Bug 1808068

Summary: openshift-ca.crt replaced during 3.11.104 to 3.11.157 upgrade
Product: OpenShift Container Platform Reporter: dtarabor
Component: InstallerAssignee: Russell Teague <rteague>
Installer sub component: openshift-ansible QA Contact: Gaoyun Pei <gpei>
Status: CLOSED ERRATA Docs Contact:
Severity: low    
Priority: low CC: cscribne, dominik.mierzejewski, rteague
Version: 3.11.0   
Target Milestone: ---   
Target Release: 3.11.z   
Hardware: Unspecified   
OS: Unspecified   
Whiteboard:
Fixed In Version: Doc Type: Bug Fix
Doc Text:
Cause: Missing mounts on the sync pod to the pki directory Consequence: The openshift-ca.crt found was not accessible and was recreated. Fix: Add the missing mounts and volumes to the sync pod. Result: The openshift-ca.crt file is accessible in the sync pod.
Story Points: ---
Clone Of: Environment:
Last Closed: 2020-05-28 05:44:13 UTC Type: Bug
Regression: --- Mount Type: ---
Documentation: --- CRM:
Verified Versions: Category: ---
oVirt Team: --- RHEL 7.3 requirements from Atomic Host:
Cloudforms Team: --- Target Upstream Version:
Embargoed:
Bug Depends On: 1826448    
Bug Blocks:    

Description dtarabor 2020-02-27 18:13:24 UTC
Description of problem:

Version-Release number of the following components:
ansible-2.6.20-1.el7ae.noarch
openshift-ansible-3.11.157-1.git.0.10b76ed.el7.noarch
ansible 2.6.20

How reproducible:

reproduced repeatedly on a test environment.

Steps to Reproduce:
1. Upgrade from 3.11.104 to 3.11.157

Actual results:
https://github.com/openshift/openshift-ansible/blob/release-3.11/roles/openshift_node_group/files/sync.yaml#L127-L133

[/usr/share/ansible/openshift-ansible/roles/openshift_node_group/tasks/sync.yml:]

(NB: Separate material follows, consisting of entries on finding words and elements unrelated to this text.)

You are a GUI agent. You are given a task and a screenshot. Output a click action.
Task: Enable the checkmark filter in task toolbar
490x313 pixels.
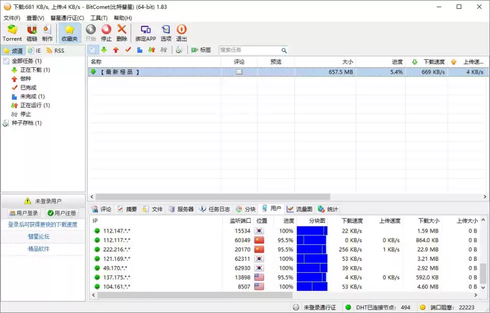coord(127,50)
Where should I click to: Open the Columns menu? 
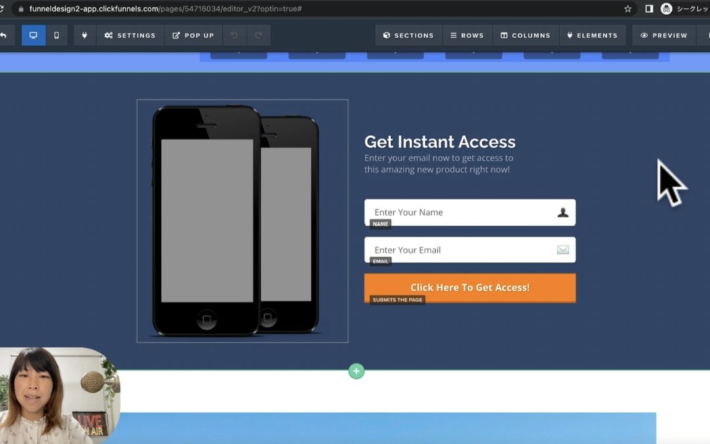tap(525, 36)
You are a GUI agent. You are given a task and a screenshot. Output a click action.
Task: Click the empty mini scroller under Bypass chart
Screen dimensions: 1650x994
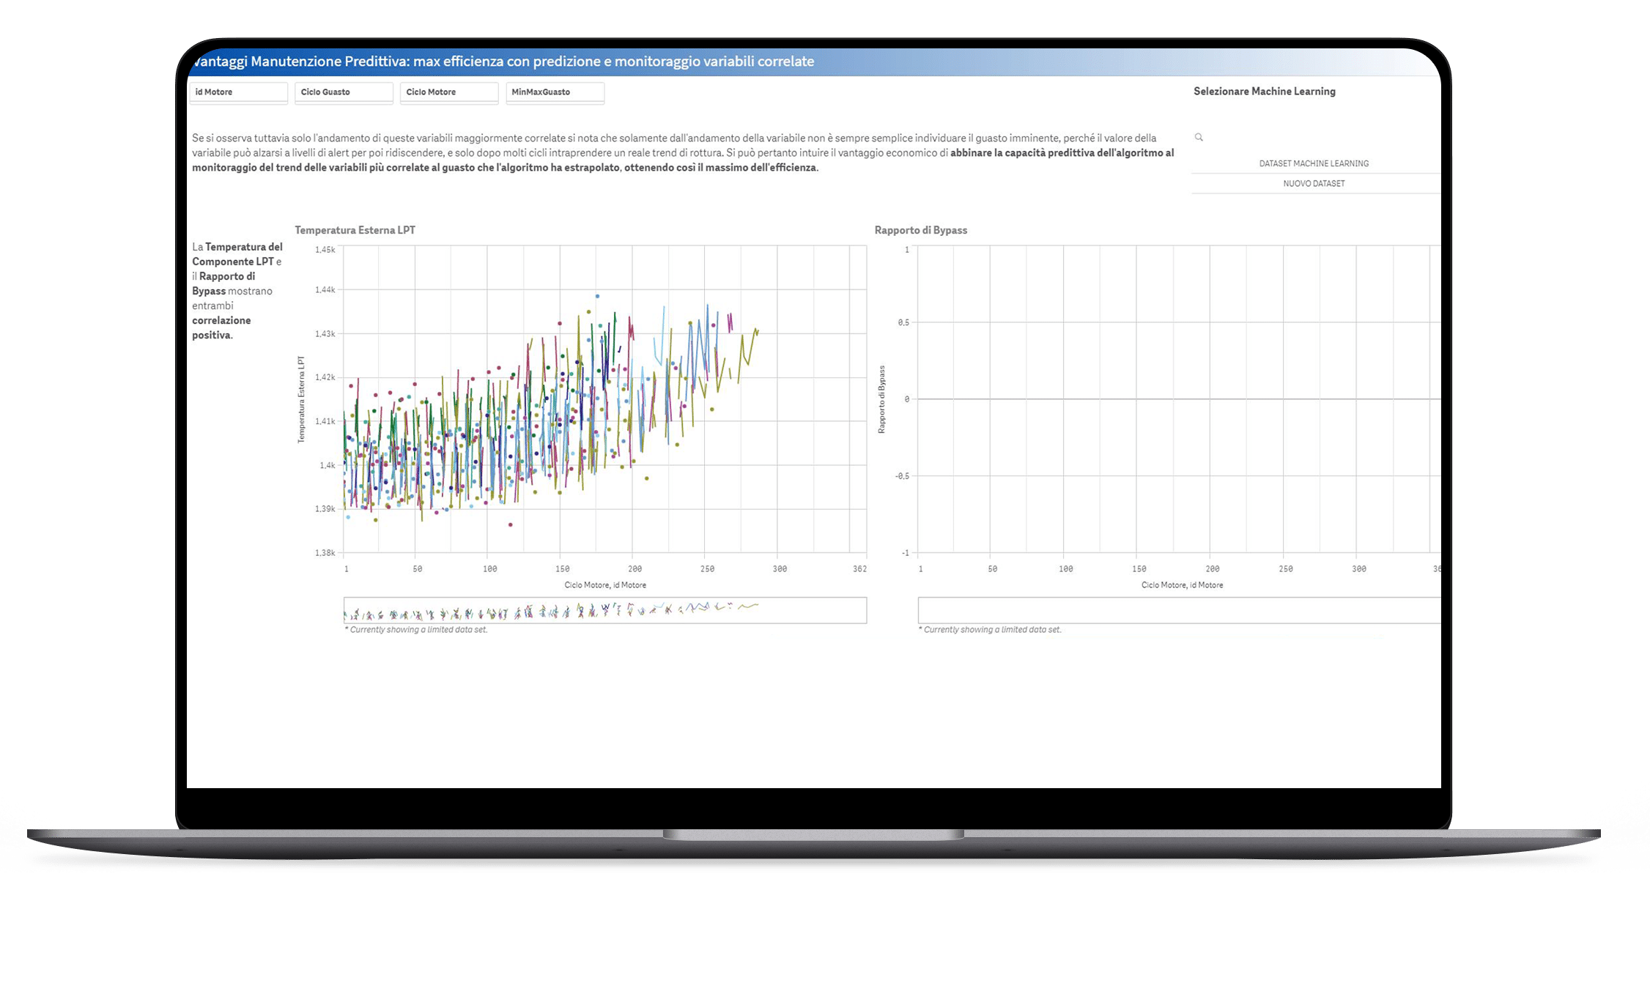tap(1178, 609)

the ca.crt is replaced, causing issues curling any endpoints that initially worked (in this case, an artifactory repo that was seemingly unaltered up until this play in the upgrade playbook)

Expected results:

the ability to curl an artifactory repo successfully.

Additional info:

see sf case # 02578970 comment #50 for:

curl attempts (curl_before*)
/etc/pki* (folder contents)
ansible logs (upgrade*.logs*

curl_before.log
pki_before.tgz
upgrade1.logs

curl_after_fail.log
pki_after_fail.tgz

pki_after_update_trust.tgz
curl_after_update_trust.log

upgrade2.logs
curl_after_2nd_upgrade.log
pki_after_2nd_upgrade.tgz

Comment 1 Chad Scribner 2020-03-05 14:39:06 UTC
This is the patch that was applied to rectify the issue.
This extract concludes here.